如何将数据聚合到范围内(存储桶)? [英] How to aggregate data into ranges (bucketize)?
问题描述
我有一张桌子
+---------------+------+
|id | value|
+---------------+------+
| 1|118.0|
| 2|109.0|
| 3|113.0|
| 4| 82.0|
| 5| 60.0|
| 6|111.0|
| 7|107.0|
| 8| 84.0|
| 9| 91.0|
| 10|118.0|
+---------------+------+
人们想将值聚合或合并到一个范围内0,10,20,30,40,...80,90,100,110,120
我该如何在SQL或更具体的spark sql中执行此操作?
ans would like aggregate or bin the values to a range 0,10,20,30,40,...80,90,100,110,120
how can I perform this in SQL or more specific spark sql?
目前,我对该范围有一个侧面视图,但这似乎很笨拙/效率低下.
Currently I have a lateral view join with the range but this seems rather clumsy / inefficient.
离散化的分位数并不是我真正想要的,而是具有此范围的CUT
.
The quantile discretized is not really what I want, rather a CUT
with this range.
https://github.com/collectivemedia/spark-ext/blob/master/sparkext-mllib/src/main/scala/org/apache/spark/ml/feature/Binning.scala 将执行动态垃圾箱,但我宁愿需要此指定范围.

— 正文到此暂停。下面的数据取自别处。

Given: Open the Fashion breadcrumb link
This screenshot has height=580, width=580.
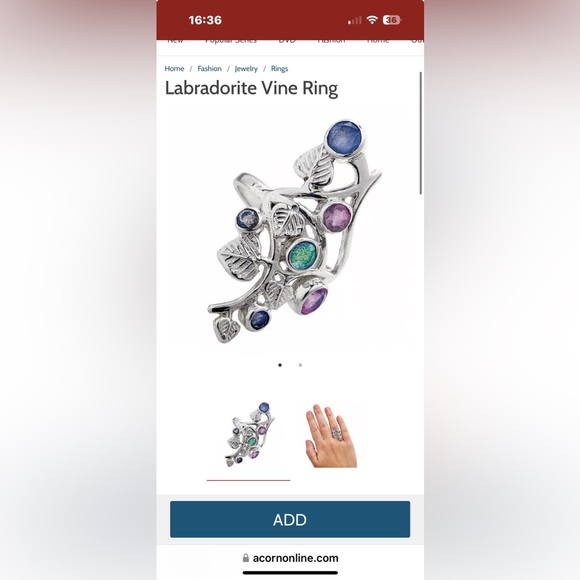Looking at the screenshot, I should coord(209,68).

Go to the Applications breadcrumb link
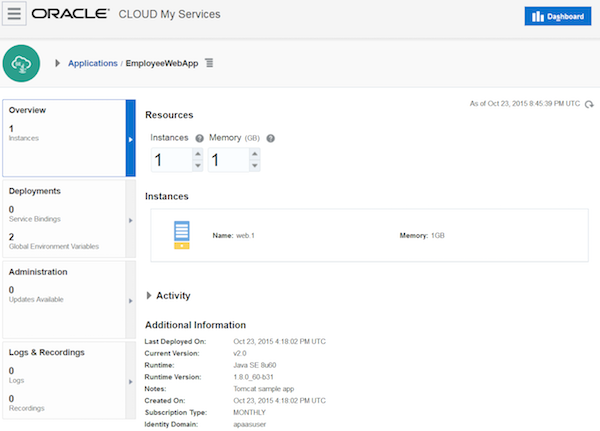pyautogui.click(x=92, y=63)
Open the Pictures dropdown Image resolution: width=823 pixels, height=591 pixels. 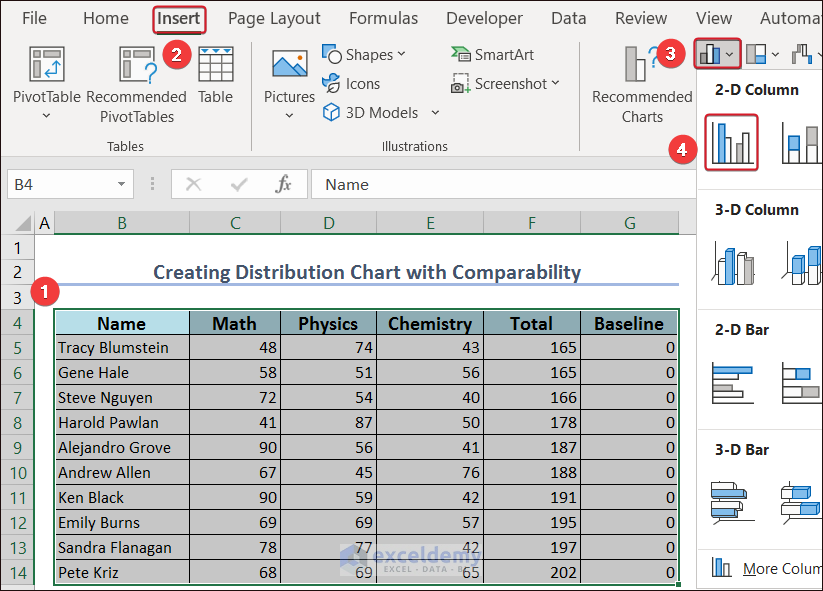click(x=289, y=115)
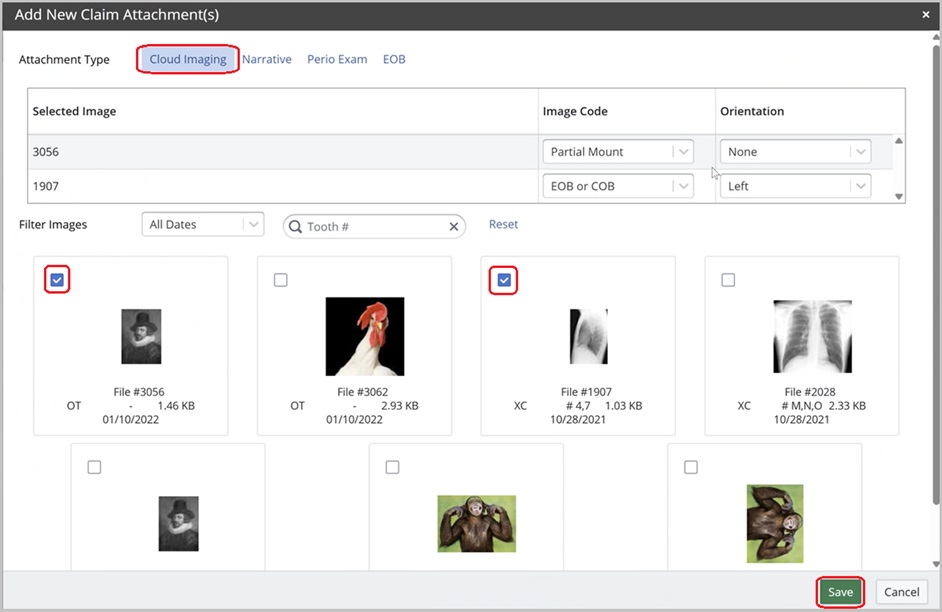942x612 pixels.
Task: Check the File #3062 rooster image checkbox
Action: (281, 280)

https://github.com/collectivemedia/spark-ext/blob/master/sparkext-mllib/src/main/scala/org/apache/spark/ml/feature/Binning.scala would perform dynamic bins, but I would rather need this specified range.
推荐答案
尝试使用"GROUP BY"
Try "GROUP BY" with this
SELECT id, (value DIV 10)*10 FROM table_name ;
以下将使用Scala的Dataset API:
The following would be using the Dataset API for Scala:
df.select(('value divide 10).cast("int")*10)
这篇关于如何将数据聚合到范围内(存储桶)?的文章就介绍到这了,希望我们推荐的答案对大家有所帮助,也希望大家多多支持IT屋!